Tuiga was launched on 20th May 1909 at Fairlie in Scotland, at the yard owned by her architect, William Fife III, one of the most famous yacht designers of all time (Hispania, her twin, was built in Spain for nationalistic reasons). The two yachts met for the first time at San Sebastian on 17th July 1909. Hispania, of course, won - protocol prevented the king from losing. They went on to compete at Cowes Week, where Tuiga won one leg, Hispania drew the race and the king risked losing his crown. During the race, Barcelona and Madrid rose up in revolt. The king decided not to take part in the Bilbao Week, which was won by Tuiga. Nothing happened in 1910. 1911 was more eventful - Tuiga achieved good results, helmed by the great English skipper Robert Wringle. On 24th June 1912 Tuiga won the Kiel International Week, but the next day its gaff broke. It was an omen. A new 15 metre IR, Istria, arrived at the start with a Bermuda rig. She dominated the trials and the other 15 metre models of the two preceding generations immediately found themselves out of fashion - Tuiga’s first life was over.

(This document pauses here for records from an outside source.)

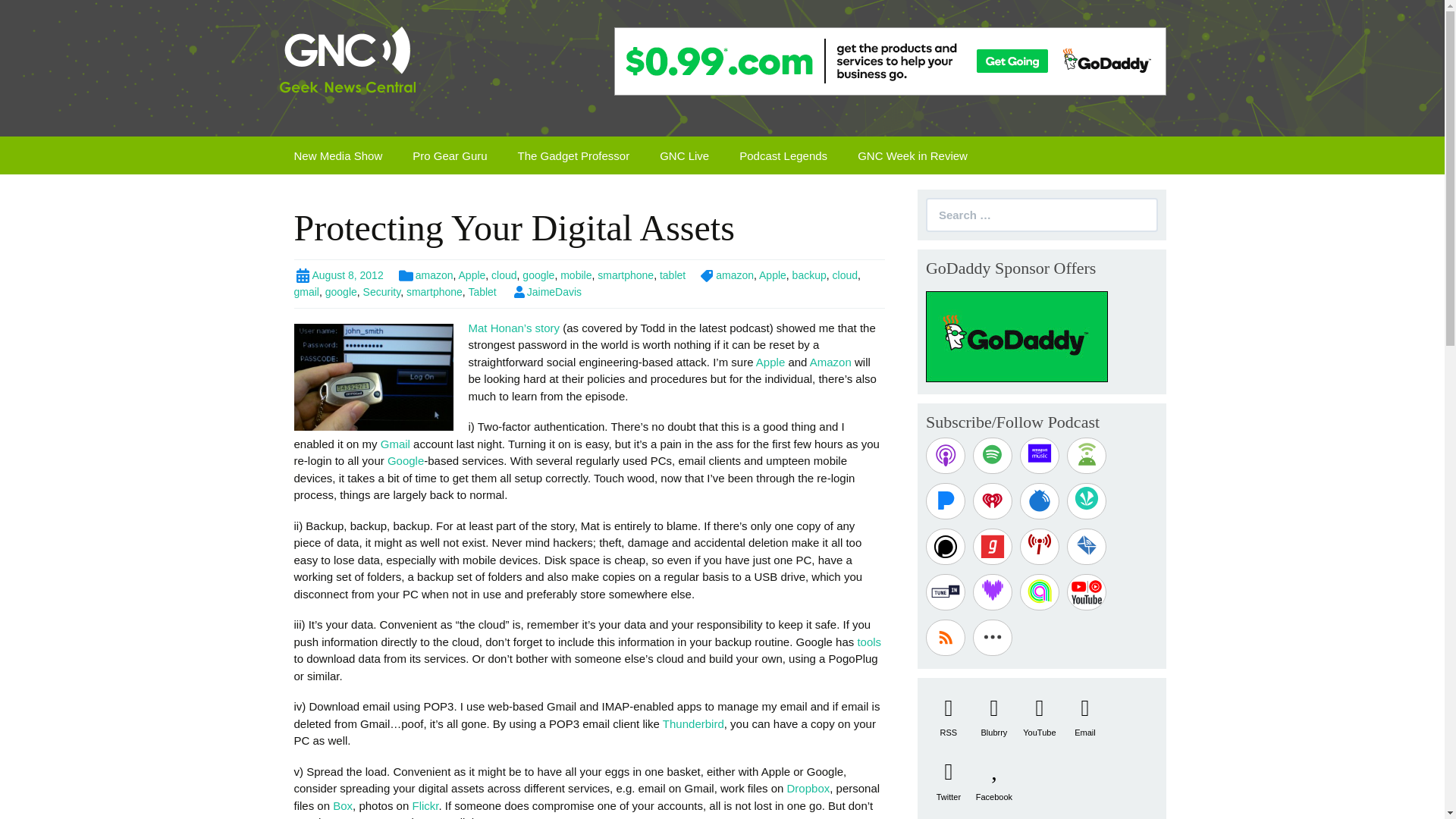
New Media Show (338, 155)
The Gadget Professor (573, 155)
Search for: (1041, 214)
Subscribe on Podchaser (945, 546)
Subscribe on Android (1086, 455)
Podcast Legends (783, 155)
View all posts by JaimeDavis (546, 291)
GNC Live (684, 155)
Apple (772, 275)
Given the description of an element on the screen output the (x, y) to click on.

War broke out in 1914 and the Spanish yachts were sold in Norway. Picture the convoy in winter, surrounded by submarines and naval escorts with no running lights. Tuiga was bought by Jac Lundvig, who renamed her Betty IV. In 1922 she was bought by H. Johansen, who soon resold her to an English owner, J.S. Highfield. The yacht was now called Dorina and was based at Cowes. She had a Bermuda rig, and Highfield, who had invented the Highfield tensioning lever, used her as a testbed. In 1934 Dorina became Kismet III and took part in the RORC races with Bermuda rig. The next year she won the Fastnet in real time - she was the only IR yacht to do so until American Eagle equalled her achievement in 1971. It’s worth pointing out that Dorade and some other early designs by Olin Stephens drew inspiration from the IR yachts’ deep keel. Kismet III then passed into the hands of a tobacco heiress who kept her for 32 years. She used the yacht during the summer, and moored her near her Scottish castle. The yacht changed hands in 1970, inherited the mast from the 12 metre IR Sceptre and was given a new name - Nevada. So the old Spanish craft became Greek...and by now, she was a little dilapidated. Her second life came to an end, and it seemed that this would be the final curtain.

However, Tuiga, now old and infirm (she almost sank during her voyage to England in 1990) became the seafaring equivalent of Faust. She was purchased by a benevolent demon who took an interest in her soul. Albert Obrist didn’t like sailing, but admired yachts, especially those designed by Fife. He had just finished the exemplary restoration of Altair. With a historian’s loyalty and perseverance, he decided to bring Tuiga back to her original 1909 condition. The Monaco Yacht Club, encouraged by its President Prince Alberto, bought her and immediately set about breaking all the conventional rules. The complexity of classic yachts should be the sole domain of the professionals? They took on an amateur crew. Only Anglo-Saxon skippers know how to sail these yachts? The captain, Olivier Campana, is from Monaco. Some of the champions invited on board the Tuiga were gripped by panic - the normal rules for the America’s Cup, and on the Stars and Tornados, just didn’t apply here. And the waves could make the flexible hull twist by thirty centimetres.

After returning to competition fourteen years ago on the classic yacht circuit, Tuiga began her third life as flagship for the Monaco Yacht Club, and a fourth existence as the latest model for heritage conservation. The 15 metre IR that, apart from her Fastnet victory, had enjoyed only a modest career, has become, a hundred years after her launch, one the world’s most famous sail yachts, showing everyone involved in restorations just how it should be done.